Veuillez reformuler sous forme de liste le paragraphe de l'extrait sur les attaques contre les hôpitaux qui commence par « Les propos rassurants des puissances concernées », en gardant ses faits principaux.

- EXTRAIT DU DOCUMENT -
==================================================

Conséquence peut-être la plus insidieuse, cette violence instille la perception que les hôpitaux sont des lieux à craindre. Mi-2016, des communautés locales de la ville de Jasim, au sud de la Syrie, ont protesté contre la réouverture d’un hôpital, par crainte de nouvelles attaques. Au Yémen, certains ont dit se sentir plus en sécurité chez eux qu’à l’hôpital. Bombarder des hôpitaux, c’est intrinsèquement détruire les derniers havres d’humanité qu’il reste dans la guerre.
Les propos rassurants des puissances concernées – dont certaines ont directement participé aux bombardements d’hôpitaux – sont vides de sens, voire hypocrites. Le 3 mai 2016, les membres du Conseil de sécurité de l’ONU ont signé à l’unanimité une résolution (Résolution 2286) réaffirmant la protection des services médicaux et des civils dans un conflit. Pourtant, les attaques se sont poursuivies sous leur surveillance et, parfois, avec leur participation. Ces deux dernières années, quatre des cinq membres permanents du Conseil de sécurité ont, à des degrés divers, permis des attaques contre des structures médicales ou y ont participé. Le gouvernement syrien et ses alliés russes, le gouvernement des États-Unis et ses alliés afghans, et la coalition internationale dirigée par l’Arabie saoudite au Yémen et soutenue par les États-Unis, le Royaume-Uni et la France, tous ont en commun un bilan déplorable en termes de participation à des bombardements d’installations médicales.

==================================================

- LE MATÉRIEL -
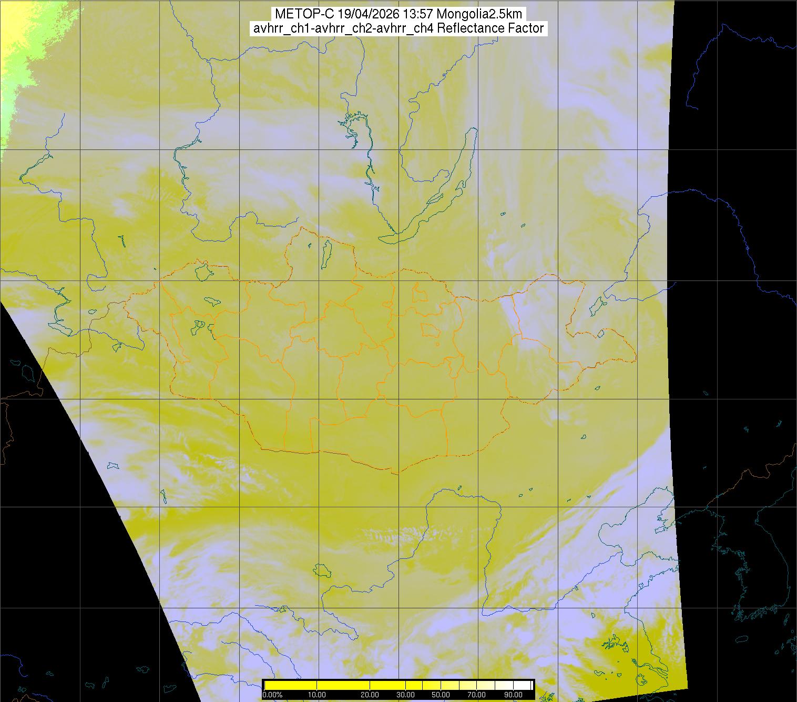This screenshot has width=797, height=702.
Task: Click the 20.00 mark on the color scale
Action: click(370, 695)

==================================================

- SOLUTION PROPOSÉE -
- Les propos rassurants des puissances concernées sont vides de sens, voire hypocrites. Certaines ont directement participé aux bombardements d'hôpitaux.
- Le 3 mai 2016, les membres du Conseil de sécurité de l'ONU ont signé à l'unanimité la Résolution 2286. Elle réaffirme la protection des services médicaux et des civils dans un conflit.
- Les attaques se sont pourtant poursuivies sous leur surveillance, et parfois avec leur participation.
- Ces deux dernières années, quatre des cinq membres permanents du Conseil ont, à des degrés divers, permis des attaques contre des structures médicales ou y ont participé.
- Plusieurs acteurs ont un bilan déplorable de participation à des bombardements d'installations médicales :
  - le gouvernement syrien et ses alliés russes ;
  - le gouvernement des États-Unis et ses alliés afghans ;
  - la coalition internationale dirigée par l'Arabie saoudite au Yémen, soutenue par les États-Unis, le Royaume-Uni et la France.